[Entradas guardadas]
= = = =

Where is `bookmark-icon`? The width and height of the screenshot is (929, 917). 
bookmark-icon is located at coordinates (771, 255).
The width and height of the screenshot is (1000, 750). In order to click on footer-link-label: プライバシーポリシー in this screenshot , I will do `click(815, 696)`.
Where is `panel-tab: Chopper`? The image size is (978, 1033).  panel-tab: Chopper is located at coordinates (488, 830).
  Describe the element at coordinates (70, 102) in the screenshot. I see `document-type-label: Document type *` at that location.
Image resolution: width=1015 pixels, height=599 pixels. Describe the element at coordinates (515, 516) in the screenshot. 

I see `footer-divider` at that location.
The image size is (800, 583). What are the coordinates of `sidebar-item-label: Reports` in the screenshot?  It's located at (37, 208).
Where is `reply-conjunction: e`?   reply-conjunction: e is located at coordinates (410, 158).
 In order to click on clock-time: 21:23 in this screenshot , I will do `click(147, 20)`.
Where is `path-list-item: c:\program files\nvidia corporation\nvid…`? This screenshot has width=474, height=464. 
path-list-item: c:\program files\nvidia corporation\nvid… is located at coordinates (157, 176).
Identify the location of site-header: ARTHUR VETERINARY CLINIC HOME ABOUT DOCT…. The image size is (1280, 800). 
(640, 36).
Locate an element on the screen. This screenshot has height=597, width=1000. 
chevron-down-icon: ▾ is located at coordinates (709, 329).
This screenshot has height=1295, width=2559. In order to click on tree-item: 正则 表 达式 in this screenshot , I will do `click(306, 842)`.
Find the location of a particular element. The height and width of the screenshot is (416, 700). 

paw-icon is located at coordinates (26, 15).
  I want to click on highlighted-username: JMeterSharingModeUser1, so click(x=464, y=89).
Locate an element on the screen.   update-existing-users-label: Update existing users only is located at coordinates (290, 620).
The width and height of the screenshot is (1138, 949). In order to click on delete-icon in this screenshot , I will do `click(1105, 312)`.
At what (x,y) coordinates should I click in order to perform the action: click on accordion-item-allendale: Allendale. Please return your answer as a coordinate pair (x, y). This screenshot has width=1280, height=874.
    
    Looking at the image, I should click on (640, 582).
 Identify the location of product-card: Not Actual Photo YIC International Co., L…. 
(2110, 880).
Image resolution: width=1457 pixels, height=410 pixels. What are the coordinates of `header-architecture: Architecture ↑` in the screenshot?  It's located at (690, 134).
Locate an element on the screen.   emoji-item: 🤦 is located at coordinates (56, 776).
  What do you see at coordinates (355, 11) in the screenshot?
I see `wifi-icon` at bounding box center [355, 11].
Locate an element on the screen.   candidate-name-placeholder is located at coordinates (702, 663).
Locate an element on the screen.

= = = =

» Requisitos del problema: Cita sin ningún cambio las líneas de los ítems que van desde la que contiene "Find the location" hasta la última, ambas incluidas.

» Resultado del ejercicio:
Find the location of a particular element. The height and width of the screenshot is (416, 700). 

paw-icon is located at coordinates (26, 15).
  I want to click on highlighted-username: JMeterSharingModeUser1, so click(x=464, y=89).
Locate an element on the screen.   update-existing-users-label: Update existing users only is located at coordinates (290, 620).
The width and height of the screenshot is (1138, 949). In order to click on delete-icon in this screenshot , I will do `click(1105, 312)`.
At what (x,y) coordinates should I click in order to perform the action: click on accordion-item-allendale: Allendale. Please return your answer as a coordinate pair (x, y). This screenshot has width=1280, height=874.
    
    Looking at the image, I should click on (640, 582).
 Identify the location of product-card: Not Actual Photo YIC International Co., L…. 
(2110, 880).
Image resolution: width=1457 pixels, height=410 pixels. What are the coordinates of `header-architecture: Architecture ↑` in the screenshot?  It's located at (690, 134).
Locate an element on the screen.   emoji-item: 🤦 is located at coordinates (56, 776).
  What do you see at coordinates (355, 11) in the screenshot?
I see `wifi-icon` at bounding box center [355, 11].
Locate an element on the screen.   candidate-name-placeholder is located at coordinates (702, 663).
Locate an element on the screen.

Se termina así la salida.